Why does the CLR re-use empty strings, but not empty arrays?

Question

I notice that

Console.WriteLine((object) new string(' ', 0) == (object) new string(' ', 0));

prints true, which indicates that the CLR keeps the empty string around and re-uses the same instance. (It prints false for any other number than 0.)

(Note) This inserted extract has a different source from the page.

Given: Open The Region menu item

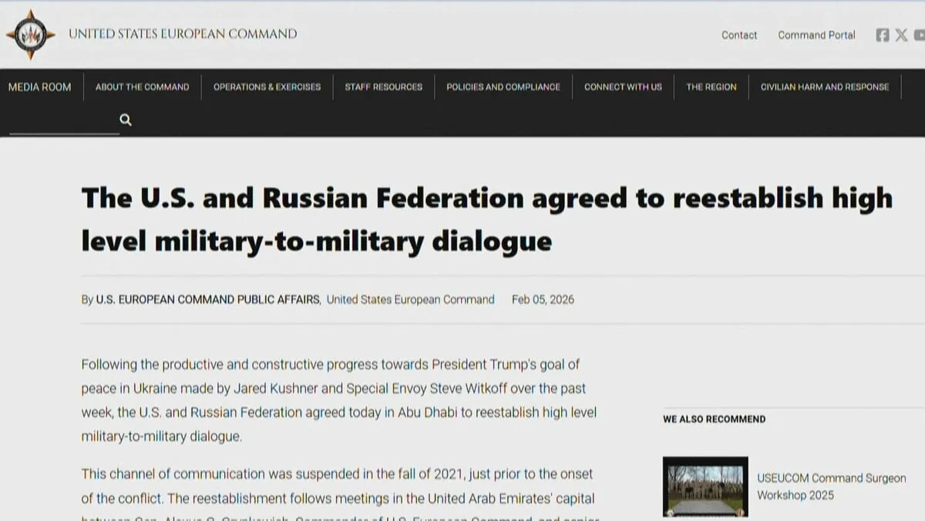Looking at the screenshot, I should 711,87.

However, the same is not true for arrays:

Console.WriteLine(new int[0] == new int[0]);   // False

Now, if we look at the implementation of Enumerable.Empty<T>(), we find that it caches and re-uses empty arrays:

public static IEnumerable<TResult> Empty<TResult>()
{
    return EmptyEnumerable<TResult>.Instance;
}

[...]

public static IEnumerable<TElement> Instance
{
    get
    {
        if (EmptyEnumerable<TElement>.instance == null)
            EmptyEnumerable<TElement>.instance = new TElement[0];
        return EmptyEnumerable<TElement>.instance;
    }
}

So the framework team felt that keeping an empty array around for every type is worth it. The CLR could, if it wanted to, go a small step further and do this natively so it applies not only to calls to Enumerable.Empty<T>() but also new T[0]. If the optimisation in Enumerable.Empty<T>() is worth it, surely this would be even more worth it?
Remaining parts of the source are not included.